* _Entries supplied_
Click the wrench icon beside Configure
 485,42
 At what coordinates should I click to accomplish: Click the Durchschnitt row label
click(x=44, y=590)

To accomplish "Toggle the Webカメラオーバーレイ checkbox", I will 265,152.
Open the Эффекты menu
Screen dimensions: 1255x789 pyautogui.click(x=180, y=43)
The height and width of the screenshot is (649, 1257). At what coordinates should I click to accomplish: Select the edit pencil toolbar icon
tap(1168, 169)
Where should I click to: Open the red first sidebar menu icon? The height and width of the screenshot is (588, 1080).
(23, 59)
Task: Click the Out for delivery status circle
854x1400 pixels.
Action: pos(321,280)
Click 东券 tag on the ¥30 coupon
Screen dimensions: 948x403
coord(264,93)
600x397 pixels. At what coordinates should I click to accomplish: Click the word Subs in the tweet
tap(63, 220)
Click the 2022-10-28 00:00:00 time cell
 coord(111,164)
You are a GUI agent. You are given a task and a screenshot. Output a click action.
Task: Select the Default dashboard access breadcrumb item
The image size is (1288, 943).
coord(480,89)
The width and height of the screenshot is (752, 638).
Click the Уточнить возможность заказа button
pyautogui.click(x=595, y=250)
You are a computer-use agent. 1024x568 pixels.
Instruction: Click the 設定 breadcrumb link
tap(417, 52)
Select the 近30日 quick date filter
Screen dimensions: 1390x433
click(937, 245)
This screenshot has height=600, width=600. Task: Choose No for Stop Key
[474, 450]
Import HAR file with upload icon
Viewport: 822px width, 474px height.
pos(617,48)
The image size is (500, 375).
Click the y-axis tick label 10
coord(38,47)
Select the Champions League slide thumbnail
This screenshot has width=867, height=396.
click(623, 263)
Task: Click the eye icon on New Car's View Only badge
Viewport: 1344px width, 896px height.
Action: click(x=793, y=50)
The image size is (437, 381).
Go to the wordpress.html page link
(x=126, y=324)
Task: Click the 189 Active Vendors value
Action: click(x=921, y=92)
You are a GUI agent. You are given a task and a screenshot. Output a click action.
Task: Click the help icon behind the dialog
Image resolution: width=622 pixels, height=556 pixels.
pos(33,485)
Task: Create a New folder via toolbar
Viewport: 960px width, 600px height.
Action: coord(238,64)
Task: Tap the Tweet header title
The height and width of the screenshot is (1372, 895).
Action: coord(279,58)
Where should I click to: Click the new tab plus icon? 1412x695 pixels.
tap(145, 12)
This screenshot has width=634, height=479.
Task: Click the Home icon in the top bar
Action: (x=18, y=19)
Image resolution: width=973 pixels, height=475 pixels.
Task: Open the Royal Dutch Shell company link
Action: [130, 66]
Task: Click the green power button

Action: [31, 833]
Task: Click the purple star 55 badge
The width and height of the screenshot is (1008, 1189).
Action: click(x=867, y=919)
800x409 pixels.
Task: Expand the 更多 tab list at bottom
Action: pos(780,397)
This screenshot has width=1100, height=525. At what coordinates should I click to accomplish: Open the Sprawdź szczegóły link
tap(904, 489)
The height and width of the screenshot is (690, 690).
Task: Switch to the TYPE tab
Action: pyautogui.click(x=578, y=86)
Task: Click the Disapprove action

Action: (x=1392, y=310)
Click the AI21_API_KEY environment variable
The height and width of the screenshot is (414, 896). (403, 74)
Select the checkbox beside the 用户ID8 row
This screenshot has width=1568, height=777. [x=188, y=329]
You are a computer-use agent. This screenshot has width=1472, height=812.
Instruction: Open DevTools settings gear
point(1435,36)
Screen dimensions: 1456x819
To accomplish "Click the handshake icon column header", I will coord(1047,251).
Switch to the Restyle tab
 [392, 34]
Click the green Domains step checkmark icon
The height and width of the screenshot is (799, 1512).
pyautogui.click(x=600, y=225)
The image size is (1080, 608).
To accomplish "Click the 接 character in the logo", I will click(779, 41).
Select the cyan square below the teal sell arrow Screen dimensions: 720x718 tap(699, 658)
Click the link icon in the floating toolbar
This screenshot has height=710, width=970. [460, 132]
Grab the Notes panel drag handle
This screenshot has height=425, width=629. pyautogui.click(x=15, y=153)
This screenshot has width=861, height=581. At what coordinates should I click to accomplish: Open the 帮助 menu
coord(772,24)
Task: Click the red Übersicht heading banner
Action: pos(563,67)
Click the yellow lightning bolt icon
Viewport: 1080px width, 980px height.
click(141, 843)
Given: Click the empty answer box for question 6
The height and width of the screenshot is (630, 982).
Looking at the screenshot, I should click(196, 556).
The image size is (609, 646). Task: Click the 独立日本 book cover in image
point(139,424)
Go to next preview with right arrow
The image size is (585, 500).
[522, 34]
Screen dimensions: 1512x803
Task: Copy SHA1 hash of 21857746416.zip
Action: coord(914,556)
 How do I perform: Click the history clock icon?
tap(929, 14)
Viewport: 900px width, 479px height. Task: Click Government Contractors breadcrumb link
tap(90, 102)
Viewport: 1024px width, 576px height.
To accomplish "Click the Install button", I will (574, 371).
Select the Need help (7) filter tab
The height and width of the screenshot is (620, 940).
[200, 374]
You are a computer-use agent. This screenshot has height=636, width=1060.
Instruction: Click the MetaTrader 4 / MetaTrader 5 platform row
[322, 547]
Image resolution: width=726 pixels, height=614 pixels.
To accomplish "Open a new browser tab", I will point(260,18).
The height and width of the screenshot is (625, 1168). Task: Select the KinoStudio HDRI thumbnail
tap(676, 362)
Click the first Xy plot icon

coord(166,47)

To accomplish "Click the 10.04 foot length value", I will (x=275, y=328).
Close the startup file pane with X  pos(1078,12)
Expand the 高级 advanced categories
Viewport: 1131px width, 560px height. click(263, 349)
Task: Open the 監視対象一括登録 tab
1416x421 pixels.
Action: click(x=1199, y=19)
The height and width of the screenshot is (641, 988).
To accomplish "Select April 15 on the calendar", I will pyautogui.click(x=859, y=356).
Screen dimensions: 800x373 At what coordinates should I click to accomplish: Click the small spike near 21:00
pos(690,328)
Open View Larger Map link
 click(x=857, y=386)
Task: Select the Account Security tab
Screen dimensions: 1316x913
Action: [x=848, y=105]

* _What is needed_
Copy exactly the lines above, from the one containing "The height and width of the screenshot is (625, 1168)." through the very last line.

* _Task output_
The height and width of the screenshot is (625, 1168). Task: Select the KinoStudio HDRI thumbnail
tap(676, 362)
Click the first Xy plot icon

coord(166,47)

To accomplish "Click the 10.04 foot length value", I will (x=275, y=328).
Close the startup file pane with X  pos(1078,12)
Expand the 高级 advanced categories
Viewport: 1131px width, 560px height. click(263, 349)
Task: Open the 監視対象一括登録 tab
1416x421 pixels.
Action: click(x=1199, y=19)
The height and width of the screenshot is (641, 988).
To accomplish "Select April 15 on the calendar", I will pyautogui.click(x=859, y=356).
Screen dimensions: 800x373 At what coordinates should I click to accomplish: Click the small spike near 21:00
pos(690,328)
Open View Larger Map link
 click(x=857, y=386)
Task: Select the Account Security tab
Screen dimensions: 1316x913
Action: [x=848, y=105]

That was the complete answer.